My building lease of 39 months is set to expire on 5/31/2017.  On the past 2 locations I leased, I used a commercial real estate agent to help me with locating listings and negotiating the T’s and C’s of the leases.

Every few months, someone walks in to my office cold calling asking when our building lease is up.  We would tell them and pass them a business card telling us to follow up when we are 2-3 months out.  But I knew, I would likely reach out to the same agent we have used in the past.

One agent (lets call him “Tim”) cold called us about a year ago and then started a drip campaign of emails.  Right around the start of the new year, he stepped up his follow ups.  The emails were enough to give me some familiarity with him, but I was still blowing him off believing I was still too early to start the process of finding a new location.

Tim escalated from emails to calls and I eneded up on the phone with him 3 weeks back.  He was able to persuade me that the time is now to start the process of finding a new property.  I did not find his claims that inventory is going quickly and pricing is about to go up, those seemed like ploys to me and they had no effect.  What did work is how he explained the timeline of the process.  Understanding I will be looking for some landlord improvements/ building out, that process takes more time.  I still did not agree to act or do anything.  He asked me to give him an idea of what my needs will be for square footage and office layouts, which I gave as it helped get me off the phone with him.

A day later, I had an email in my inbox with a report listing 25 properties for me to look over.  It was at that point I became engaged in the process.  We have located a potential property and are currently in the negotiation stages for a June 1, 2017 start date.

I have not heard from my old Agent that I used for my last 2 transactions.  I had intended to use him again for this one, but he looks to be too late.  In comparing him to the new agent, I feel like my old one did not step up on my behalf on landlord improvements, which I could have used in the past.

In the second week of January, I reached out to my current landlord to see if he had any other properties we could be a good fit for.  He replied with a decent option and I proposed a minimal structural change and pricing a bit below market to see what we could get.  He said he would get back to me and that has been it.  I followed up one more time, nothing.  We are an ideal tenant.  Always pay our rent on time and copier storage is a use all landlords salivate over.  No machine tools, no grease, no woodwork.  We store copiers and keep the facility clean of dust and dirt.  My feel here is my landlord thinks he has time because I am in a lease until May.  He wants to hold out for a better rate.  If he is not able to get it, he will revisit when I am 60 days out.  Which is probably when my old Agent will resurface.

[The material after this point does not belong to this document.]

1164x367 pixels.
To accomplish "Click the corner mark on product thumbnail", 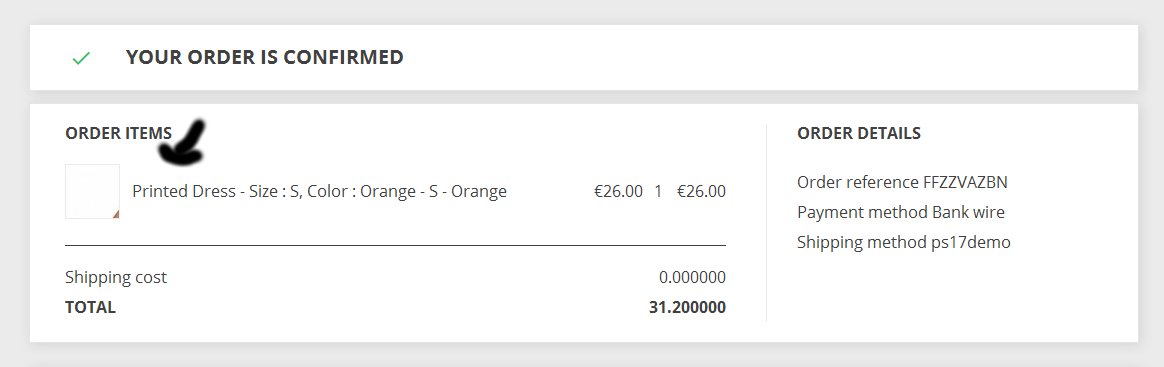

How does this translate over to upgrading a customer’s fleet of copiers?

  1.  Its likely the customer/ prospect has every intention of upgrading with the sales representative they signed their last deal with.
  2. The customer/ prospect will deflect you out to the date they are guessing is when it is appropriate to start considering new equipment.
  3. Soft sell a few great reasons why now is the right time for them to start considering new equipment.  Length of finding just right solution, demo, delivery, etc can take X months.  Manufacturer rebates to pay down old leases, etc.  Do not get caught up trying to sell them “now is the time to upgrade.”  Rather, sell them on working with you.
  4. If it is too early, send emails once a month or so touching base.
  5. When the time is right, send over some product info to get them in the mindset of upgrading.  The allure of new equipment will sell them on moving forward much better than your pitch on why now is the time to start looking.  If what you send them is not what they are looking for, they will tell you, and that is where you can hone in better on what it is they are looking for.
  6. Once they have their interest piqued from the equipment you sent over, then they just need a nudge to justify how now is the time to act.

If you wait for a prospect or to upgrade your own customer, it will be too late.  If you are going to error on being too early or too late, error on the side of being too early.